Since the beginning of time, human beings have worked to make their lives better. This quest has led to the discovery of everything we use today. For example, the discovery of crude oil ushered a new era in transport and industrial production. The discovery of the telephone led to improved communications while the discovery of aircrafts reduced the speed and time of travel.
Many people have divergent opinions about trading cryptocurrencies. Many of them believe that the currencies are valueless products that will crash. Others believe that the currencies are likely to soar in the near term. What the two sides accept is that the blockchain technology is here to stay.
In the 1990s, the biggest discovery was the internet. This ushered a new age in communication, productivity, and entrepreneurship. Many companies were built on the back of the internet. Today, we enjoy the services provided by companies like Google, Amazon, Spotify, eBay, and Twitter. These companies are valued at billions of dollars and their contribution to the global economy is in the trillions.
In 2008, the world went into a financial crisis caused mainly by the increased leverage by financial institutions. Before the crisis, banks created risky financial products called Collateralized Debt Obligations (CDOs) and Mortgage Backed Securities (MBS). These services allowed them to offer mortgages to millions of people, even those who were not creditworthy. When the bubble burst, millions of people lost their houses and their jobs. The credibility of the financial regulators such as the SEC and the Fed went down the drain.
This crisis led a person – or group – called Satoshi Nakamoto to come up with an innovative financial product aimed at decentralizing the financial system. The technology they developed – called blockchain – and the cryptocurrency they developed was called bitcoin. It gained popularity because unlike fiat currencies, it was not regulated and people could use it to make anonymous payments.
Since then, the cryptocurrency industry has continued to evolve. More than 1,800 cryptocurrencies have been formed. They have a market capitalization of more than $300 billion. Traders can buy the currencies directly from the cryptocurrency exchanges. They can also buy – or trade – them in brokerages, which provide them as a contract for difference. In the latter, the trader does not own the real cryptocurrency.
The reality is that for the internet to be as successful as it is today, a crash had to happened. It happened in 2000 in what was known as the dot com bubble when many valueless companies collapsed. Similarly, for the financial market to be this strong, companies that had weak track records had to collapse. Some of the companies that collapsed were Lehman Brothers, Bear Sterns, and Peloton Investors.
For cryptocurrencies, this sort of crash is inevitable. This is because, as it was reported by Wall Street Journal last week, most cryptocurrencies were showing hallmarks of fraud.
Still, the industry provides excellent opportunities for traders. First, traders are different from investors in that their duration of holding a financial instrument is increasingly short.
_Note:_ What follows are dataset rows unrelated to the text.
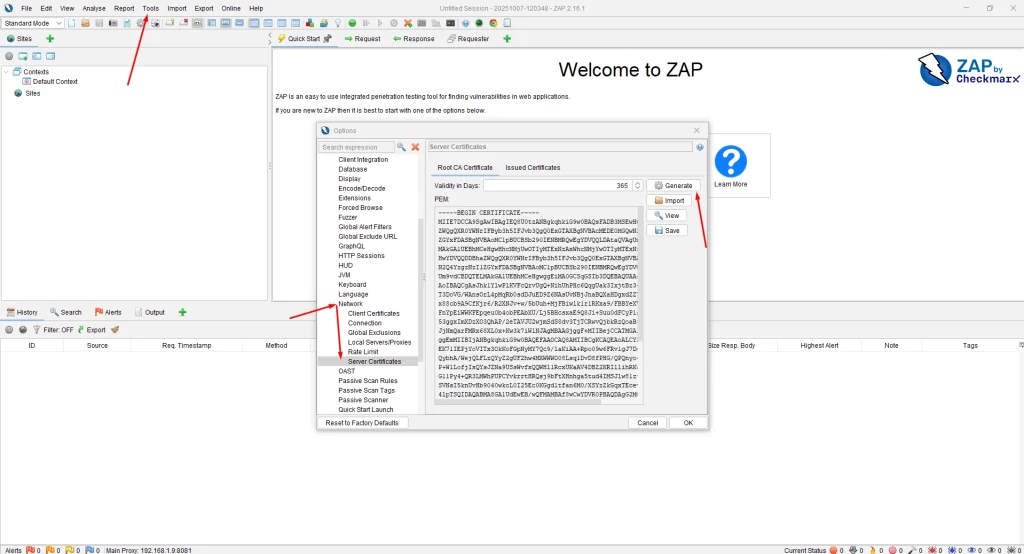Switch to Issued Certificates tab
1024x554 pixels.
click(532, 167)
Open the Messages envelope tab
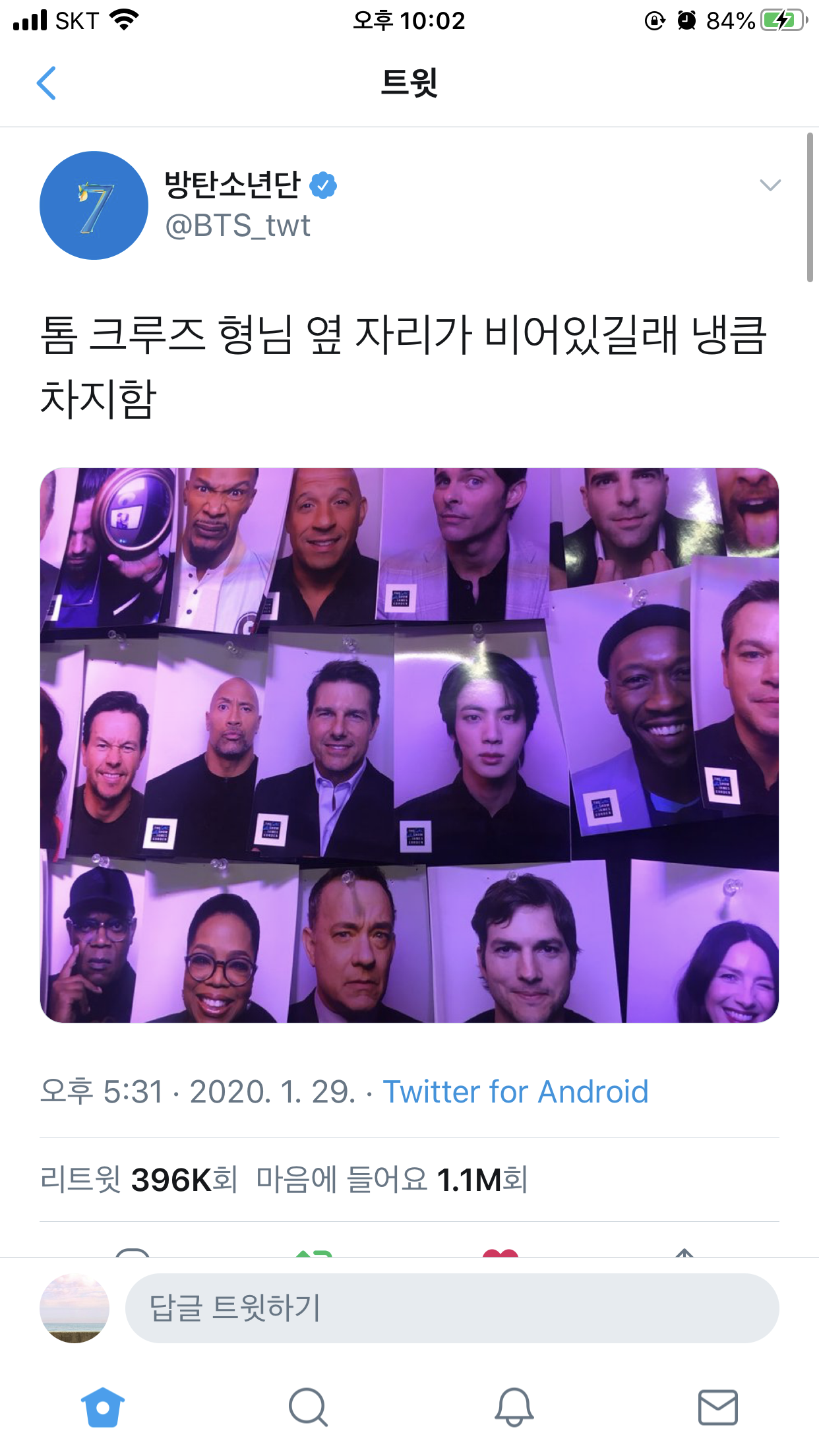819x1456 pixels. 718,1407
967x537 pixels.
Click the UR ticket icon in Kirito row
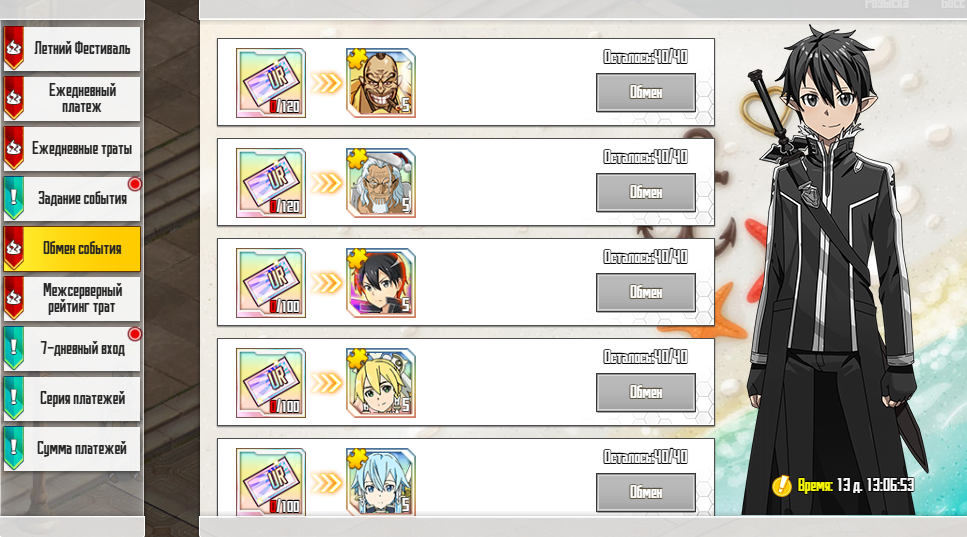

As such, they don’t need to do a lot of fundamental research on the long term value of the currencies they are trading.
Second, traders can buy an asset they believe will do well or short assets they believe will fall. This means that traders who believe cryptocurrencies are going down can easily make money by going short. Their bullish counterparts can place buy trades with the hope that their thesis will work out.
Third, the price of cryptocurrencies keeps on fluctuating. At a time when the volatility in the stock market has been falling, the volatility in the cryptocurrencies has been rising. It is not uncommon for the price of cryptocurrencies to fall or soar by more than 5% a day. To traders, this volatility increases their opportunities to make more money than in other asset classes.
As mentioned above, there are more than 1,800 cryptocurrencies, most of which are fraud. To succeed as a crypto trader, you should focus on the few mainstream currencies like bitcoin, ethereum, ripple, litecoin, and bitcoin cash.